The Aspen Institute describes a “new world of knowledge,” with the public library serving as a “vital learning institution and engine for individual, community, and civil society development.” While each of our communities will approach this new era differently, there are common benchmarks that can be utilized to ensure that the public library remains “the essential civil society space where this new America will make its democratic character.”
These best practices were carefully developed to guide libraries toward 21st century practices and principles. Changes in technology, education, communication, and social connection are just a few areas to which the public, as well as libraries and policymakers, will need to respond.

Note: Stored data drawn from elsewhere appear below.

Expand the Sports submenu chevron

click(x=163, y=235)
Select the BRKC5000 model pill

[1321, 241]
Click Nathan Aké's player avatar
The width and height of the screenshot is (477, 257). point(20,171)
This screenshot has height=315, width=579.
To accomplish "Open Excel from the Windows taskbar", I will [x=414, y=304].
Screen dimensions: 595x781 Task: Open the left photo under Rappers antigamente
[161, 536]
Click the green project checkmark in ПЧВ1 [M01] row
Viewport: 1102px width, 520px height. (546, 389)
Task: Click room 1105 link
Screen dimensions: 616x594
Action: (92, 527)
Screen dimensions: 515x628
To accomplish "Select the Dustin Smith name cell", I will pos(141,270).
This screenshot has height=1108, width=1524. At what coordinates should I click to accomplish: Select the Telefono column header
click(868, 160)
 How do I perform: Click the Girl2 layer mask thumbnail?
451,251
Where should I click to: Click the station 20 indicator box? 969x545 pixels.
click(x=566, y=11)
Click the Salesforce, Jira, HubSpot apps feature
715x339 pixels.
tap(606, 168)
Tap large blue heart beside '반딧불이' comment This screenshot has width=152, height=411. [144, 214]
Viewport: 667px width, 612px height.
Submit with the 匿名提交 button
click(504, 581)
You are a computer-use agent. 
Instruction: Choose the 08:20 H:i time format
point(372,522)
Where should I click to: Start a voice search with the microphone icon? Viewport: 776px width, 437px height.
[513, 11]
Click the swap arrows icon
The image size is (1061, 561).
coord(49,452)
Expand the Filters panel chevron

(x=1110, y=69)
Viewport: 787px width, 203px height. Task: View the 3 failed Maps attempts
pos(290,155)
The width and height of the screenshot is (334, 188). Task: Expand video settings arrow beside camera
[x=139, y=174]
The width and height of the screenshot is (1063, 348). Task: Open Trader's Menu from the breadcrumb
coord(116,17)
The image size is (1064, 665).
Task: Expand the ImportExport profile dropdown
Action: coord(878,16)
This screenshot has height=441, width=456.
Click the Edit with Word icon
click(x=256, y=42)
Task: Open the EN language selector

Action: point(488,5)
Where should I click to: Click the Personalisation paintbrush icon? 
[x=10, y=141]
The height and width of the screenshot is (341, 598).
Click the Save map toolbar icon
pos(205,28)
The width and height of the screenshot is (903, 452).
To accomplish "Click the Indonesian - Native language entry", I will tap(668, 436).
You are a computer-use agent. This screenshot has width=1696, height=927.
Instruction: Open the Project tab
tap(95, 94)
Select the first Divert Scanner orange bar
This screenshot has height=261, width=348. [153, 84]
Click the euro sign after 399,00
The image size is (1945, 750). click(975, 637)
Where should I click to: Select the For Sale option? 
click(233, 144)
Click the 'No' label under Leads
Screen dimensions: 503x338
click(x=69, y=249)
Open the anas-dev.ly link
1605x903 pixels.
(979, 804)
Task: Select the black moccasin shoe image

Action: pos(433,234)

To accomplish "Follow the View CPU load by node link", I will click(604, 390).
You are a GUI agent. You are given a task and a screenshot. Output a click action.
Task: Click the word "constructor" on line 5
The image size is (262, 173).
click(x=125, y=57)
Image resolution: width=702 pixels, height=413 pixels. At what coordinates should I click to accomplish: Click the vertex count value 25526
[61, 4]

Advocating for our libraries requires new tools and information; we cannot simply continue with the status quo, we must make clear our need to adapt and thrive in the new information landscape.
Best Practices in Connecticut Public Libraries is a tool that a library can use to evaluate its services. The best practices are not intended to be used as a comparison tool but are designed to be used for a library's self-evaluation.
Libraries can use the information gathered from completing the checklist as a springboard for discussions with their stakeholders. You can use it to show:
1. Self-measurement
The Best Practices document provides you with a tool to evaluate your library. It can help you determine where your library is doing well and identify areas of weakness. This information can form the basis for your library’s strategic planning by identifying objectives to achieve. Some items are repeated in multiple sections because they apply to those sections.
2. Progress documentation
On first pass through this document, you will find that you check some items in different levels in each benchmark. Once you have achieved all of the items in the Essential level for a specific benchmark, which may take some time and focused effort, then you can progress to the higher levels in that benchmark. As you track the library’s improvement, you can identify new areas on which to focus to continue the development of the library.
3. Staff education
By introducing and discussing the Best Practices tool with your library staff, you will expand their understanding of the total library operation. Often staff members may be aware of how only their own area functions without understanding how it meshes with the entire library operation. Reviewing the Best Practices document helps them to see the library as an integrated operation with each department contributing to the quality of the whole organization.
4. Board education
Library board members are interested in the library and want to be supportive, but often they don’t possess much knowledge of the elements of a library’s operation and the way to determine the level of service that the library is providing and areas where improvement is needed. The Best Practices document will help them understand how a library functions, where the library is doing well and where they can offer support to you in improving library service.
5. Budget communications tool
The Best Practices document provides you and the board with an objective and effective tool to use in communicating with the local funding authority (Board of Selectmen, Town Council and/or Board of Finance).
At their meeting on Sept. 18, 2017, the State Library Board endorsed the Best Practices in Connecticut’s Public Libraries as a voluntary best practice for Connecticut public libraries and encouraged their widespread use.